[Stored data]
★ ★ ★ ★ ★

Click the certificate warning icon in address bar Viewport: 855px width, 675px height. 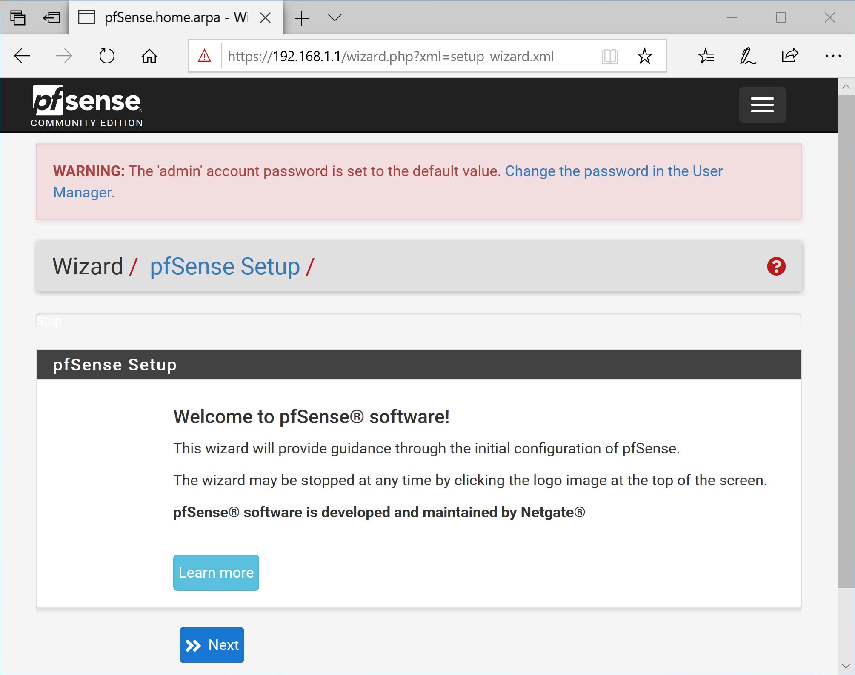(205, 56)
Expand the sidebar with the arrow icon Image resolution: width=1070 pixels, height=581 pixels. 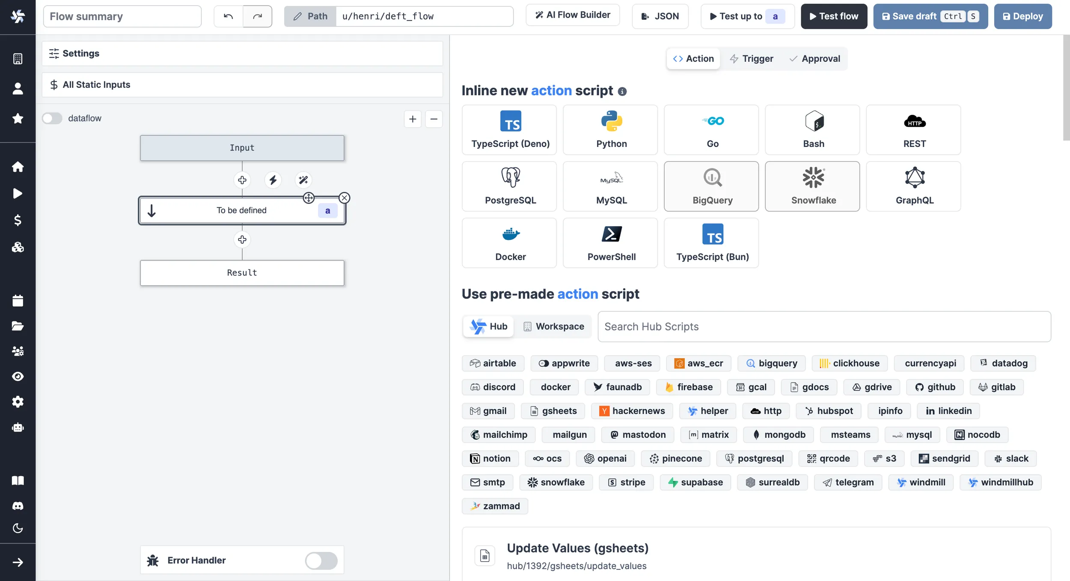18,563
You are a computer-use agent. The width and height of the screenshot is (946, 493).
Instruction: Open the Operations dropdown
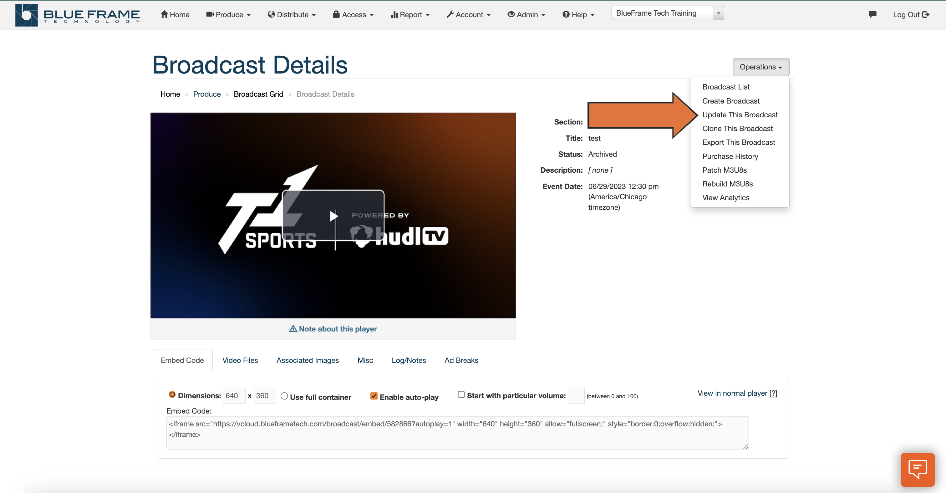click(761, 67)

★ ★ ★ ★ ★

Leave the pictures out. Extract exactly the lines running from the one with "You are a computer-use" through the last entry, both ends included.

You are a computer-use agent. The width and height of the screenshot is (946, 493).
Instruction: Open the Operations dropdown
click(761, 67)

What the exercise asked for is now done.